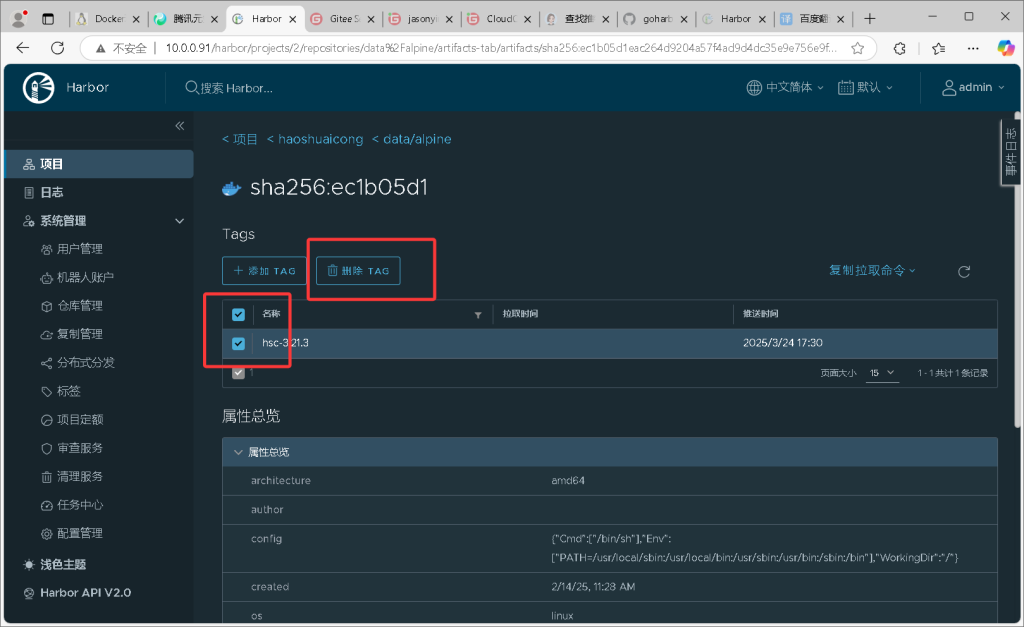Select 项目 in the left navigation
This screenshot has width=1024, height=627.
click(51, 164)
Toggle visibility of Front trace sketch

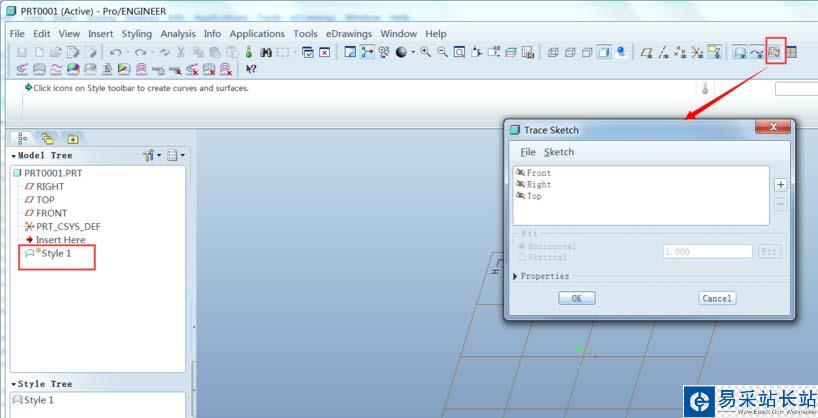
▬▬▬▬▬▬
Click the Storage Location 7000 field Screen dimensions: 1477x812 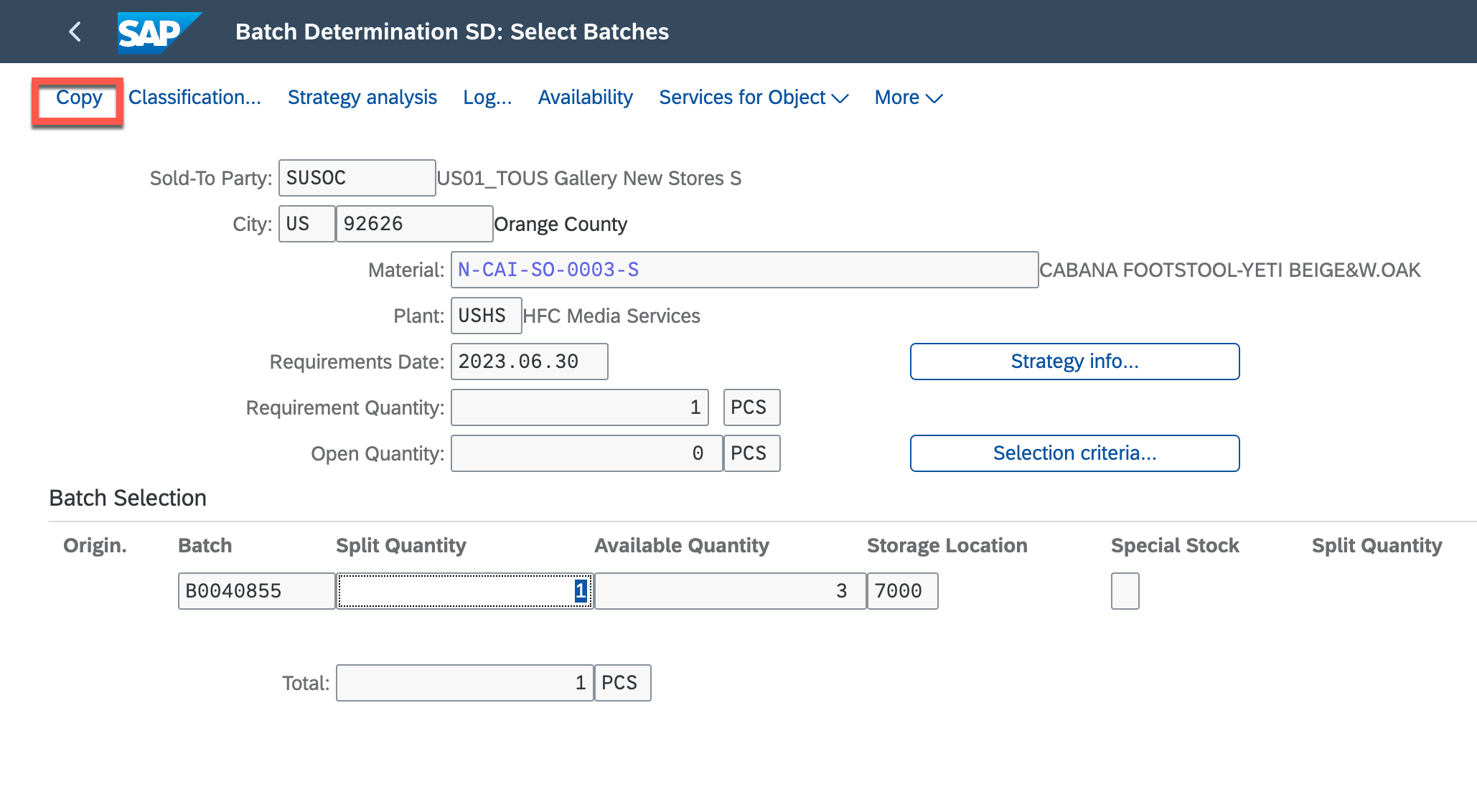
▬▬▬▬▬▬
== Exercise task ==
Report every line of the records that contains the word "trace", matching case exactly.

== Solution for this exercise ==
Toggle visibility of Front trace sketch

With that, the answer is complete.